危険ドラッグ 脳細胞直撃 破壊



脳直撃、死と隣り合わせの毒性 細胞破壊

危険ドラッグ吸引は まさに人体実験



覚醒剤も同じ作用で脳細胞を強烈に死滅破壊するが

危険ドラッグは その比ではない程、強力!




 実験台に載せた真っ白な雄マウスの口内に、脱法ハーブから抽出した
液状の化学物質1ミリグラムをスポイトのような器具で投与する。


マウスは実験台に設置した鉄棒に前足をかけたまま、
口を半開きにしてぴくりとも動かなくなった。


 これは、国内で唯一、薬物依存を看板に掲げる研究機関、国立精神・神経医療研究センター
薬物依存研究部(東京)が日々行っている動物実験の一つだ。


 動かないマウスが示すもの。

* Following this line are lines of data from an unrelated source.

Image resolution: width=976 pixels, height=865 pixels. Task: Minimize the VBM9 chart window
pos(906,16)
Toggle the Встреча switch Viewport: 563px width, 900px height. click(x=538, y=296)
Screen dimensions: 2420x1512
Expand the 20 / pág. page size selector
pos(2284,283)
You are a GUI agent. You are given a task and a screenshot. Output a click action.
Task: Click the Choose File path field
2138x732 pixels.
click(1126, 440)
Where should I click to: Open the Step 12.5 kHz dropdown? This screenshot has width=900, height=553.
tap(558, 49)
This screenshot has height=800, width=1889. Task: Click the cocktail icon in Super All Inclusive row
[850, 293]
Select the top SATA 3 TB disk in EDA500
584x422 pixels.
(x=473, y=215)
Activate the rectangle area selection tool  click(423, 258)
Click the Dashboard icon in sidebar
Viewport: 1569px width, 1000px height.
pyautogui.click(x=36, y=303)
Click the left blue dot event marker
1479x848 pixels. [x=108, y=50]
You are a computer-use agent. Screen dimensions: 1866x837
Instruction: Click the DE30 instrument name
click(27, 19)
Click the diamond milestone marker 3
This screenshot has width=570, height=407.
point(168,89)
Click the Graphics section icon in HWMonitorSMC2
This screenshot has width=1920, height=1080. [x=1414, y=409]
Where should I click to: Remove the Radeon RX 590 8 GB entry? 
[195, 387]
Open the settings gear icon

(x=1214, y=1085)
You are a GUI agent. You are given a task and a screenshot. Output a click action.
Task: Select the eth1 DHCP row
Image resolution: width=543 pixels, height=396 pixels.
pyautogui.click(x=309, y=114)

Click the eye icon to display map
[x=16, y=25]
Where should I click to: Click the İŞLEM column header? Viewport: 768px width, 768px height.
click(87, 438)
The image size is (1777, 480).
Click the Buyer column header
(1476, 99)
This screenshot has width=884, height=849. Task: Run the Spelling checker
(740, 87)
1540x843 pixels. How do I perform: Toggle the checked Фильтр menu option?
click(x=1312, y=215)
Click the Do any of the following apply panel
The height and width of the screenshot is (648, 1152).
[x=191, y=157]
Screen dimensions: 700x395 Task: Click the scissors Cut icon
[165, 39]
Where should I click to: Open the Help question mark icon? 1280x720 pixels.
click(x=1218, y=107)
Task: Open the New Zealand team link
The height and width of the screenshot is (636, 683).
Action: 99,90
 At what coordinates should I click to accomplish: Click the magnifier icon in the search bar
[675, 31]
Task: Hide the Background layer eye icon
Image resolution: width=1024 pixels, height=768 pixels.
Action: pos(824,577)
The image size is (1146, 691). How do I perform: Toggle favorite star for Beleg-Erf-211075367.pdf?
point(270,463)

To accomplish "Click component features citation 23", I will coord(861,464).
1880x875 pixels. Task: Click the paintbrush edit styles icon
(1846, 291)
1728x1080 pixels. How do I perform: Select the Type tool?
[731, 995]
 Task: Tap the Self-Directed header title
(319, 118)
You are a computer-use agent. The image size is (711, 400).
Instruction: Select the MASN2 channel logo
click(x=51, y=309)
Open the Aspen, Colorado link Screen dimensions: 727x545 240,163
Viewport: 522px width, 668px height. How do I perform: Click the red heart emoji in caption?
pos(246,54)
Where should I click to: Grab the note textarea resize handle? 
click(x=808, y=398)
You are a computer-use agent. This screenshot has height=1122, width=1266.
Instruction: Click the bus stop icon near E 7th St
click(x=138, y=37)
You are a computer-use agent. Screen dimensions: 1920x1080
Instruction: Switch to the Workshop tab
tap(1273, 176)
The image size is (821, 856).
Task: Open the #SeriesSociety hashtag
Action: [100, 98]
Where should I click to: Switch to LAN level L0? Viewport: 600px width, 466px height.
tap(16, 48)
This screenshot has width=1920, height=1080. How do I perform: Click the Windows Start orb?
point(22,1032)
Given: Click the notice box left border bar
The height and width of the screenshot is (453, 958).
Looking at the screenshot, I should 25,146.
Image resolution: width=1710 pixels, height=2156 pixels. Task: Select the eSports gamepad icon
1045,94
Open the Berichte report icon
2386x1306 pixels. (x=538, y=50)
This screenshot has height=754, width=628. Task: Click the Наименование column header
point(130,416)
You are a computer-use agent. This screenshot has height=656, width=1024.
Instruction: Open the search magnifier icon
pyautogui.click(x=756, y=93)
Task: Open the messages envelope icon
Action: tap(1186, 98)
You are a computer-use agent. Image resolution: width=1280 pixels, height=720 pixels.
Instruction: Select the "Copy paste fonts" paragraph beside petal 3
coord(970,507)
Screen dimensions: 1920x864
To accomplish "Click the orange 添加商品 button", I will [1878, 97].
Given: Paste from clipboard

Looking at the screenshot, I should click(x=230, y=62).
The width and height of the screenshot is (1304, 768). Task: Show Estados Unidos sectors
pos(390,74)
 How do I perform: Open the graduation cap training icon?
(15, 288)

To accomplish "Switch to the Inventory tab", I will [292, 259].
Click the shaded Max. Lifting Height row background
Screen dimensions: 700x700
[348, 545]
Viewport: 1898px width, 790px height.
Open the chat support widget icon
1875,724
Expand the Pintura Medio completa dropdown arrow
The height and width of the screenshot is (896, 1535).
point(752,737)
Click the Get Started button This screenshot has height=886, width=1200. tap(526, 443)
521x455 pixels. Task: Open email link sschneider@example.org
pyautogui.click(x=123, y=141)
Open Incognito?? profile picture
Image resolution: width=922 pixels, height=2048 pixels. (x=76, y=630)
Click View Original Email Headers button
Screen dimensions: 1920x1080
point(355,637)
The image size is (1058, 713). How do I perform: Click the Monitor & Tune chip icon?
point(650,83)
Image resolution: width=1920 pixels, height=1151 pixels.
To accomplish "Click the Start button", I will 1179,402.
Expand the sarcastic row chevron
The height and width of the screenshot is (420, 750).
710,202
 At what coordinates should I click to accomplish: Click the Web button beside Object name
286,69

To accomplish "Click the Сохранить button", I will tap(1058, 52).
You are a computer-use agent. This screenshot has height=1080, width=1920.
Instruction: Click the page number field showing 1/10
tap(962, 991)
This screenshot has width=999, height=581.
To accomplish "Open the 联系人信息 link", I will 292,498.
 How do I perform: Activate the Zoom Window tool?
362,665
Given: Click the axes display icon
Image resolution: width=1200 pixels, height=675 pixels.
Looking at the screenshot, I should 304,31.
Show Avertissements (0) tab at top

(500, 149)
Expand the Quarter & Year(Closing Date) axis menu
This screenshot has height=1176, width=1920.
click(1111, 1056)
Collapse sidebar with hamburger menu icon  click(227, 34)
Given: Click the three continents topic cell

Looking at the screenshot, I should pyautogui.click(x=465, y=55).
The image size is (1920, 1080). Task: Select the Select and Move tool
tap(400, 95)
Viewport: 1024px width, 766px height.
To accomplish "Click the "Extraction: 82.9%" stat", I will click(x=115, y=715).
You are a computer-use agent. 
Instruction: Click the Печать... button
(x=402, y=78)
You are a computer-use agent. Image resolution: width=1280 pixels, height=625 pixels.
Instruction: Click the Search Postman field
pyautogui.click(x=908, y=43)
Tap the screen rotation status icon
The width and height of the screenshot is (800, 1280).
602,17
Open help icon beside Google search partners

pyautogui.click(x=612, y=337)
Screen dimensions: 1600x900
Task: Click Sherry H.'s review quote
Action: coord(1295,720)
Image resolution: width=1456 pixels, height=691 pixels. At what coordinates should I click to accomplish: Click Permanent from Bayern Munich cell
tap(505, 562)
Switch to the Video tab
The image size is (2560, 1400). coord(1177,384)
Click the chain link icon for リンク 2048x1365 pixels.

それは恐ろしい作用だ。


ハーブに使われる成分「合成カンナビノイド」をマウスの脳神経細胞に垂らすと、
2時間で細胞や神経線維が破壊されてしまった。


 合成カンナビノイドは大麻の成分に似せて作られた化合物だが、
大麻ではこのような結果にならない。


覚醒剤でも細胞が死滅し始めるのは24時間後といい、
これほど短時間に破壊された例はない。


予想を超えるショッキングな結果。
脱法ドラッグを使うことは、自ら人体実験をするようなものだ


こうした毒性は、救急医療の現場も悩ませている。


薬物依存症の治療を行う埼玉県立精神医療センターでは昨年度、脱法ドラッグの使用により
救急病棟に入院した患者が19人となり、覚醒剤の患者(17人)を初めて上回った。


 意識を失って病院に運ばれても、回復後に再び使用して意識を失い、
3日連続で病院に担ぎ込まれた患者もいる。


「今度はうまく使います」と言い残して退院した男性もおり、
「問題意識が軽く、意識障害で記憶もないことが多く、再び手を出すことが多い」。


こうした患者の増加は救急現場を疲弊させる要因となっている。

だが、成分ごとに違うさまざまな症状を訴える患者に特効薬はない。


「系統の違う複数の成分が混ざっていることも多く、
体に何が起きているかを特定するのは難しい。


興奮を抑える、幻覚や妄想を抑える、けいれんを抑えるなどの
対症療法にならざるを得ない」


 そのうえ、有害成分が取り締まり対象に指定されるたび新たな成分が出回り、
その“効果”は強くなる。


上條教授が最近注目するのが「ジフェニジン」という成分だ。


麻酔薬として使われる「ケタミン」と似た作用を持ち、頭で考えたことが行動に移せない、
脱法ドラッグを使ったことを覚えていないなどの症状が出る。


ハーブを吸った後に運転し事故を起こす例では、
この成分が検出されるケースが多いという。


 「薬の影響で体が硬直してしまい、事故を起こしてもなお、
ハンドルやアクセルから手足を離すことができない。


強い毒性が脳や体に作用し、他者にも被害を拡大させてしまう恐れがある」


 その毒性は、まさに死と隣り合わせだ。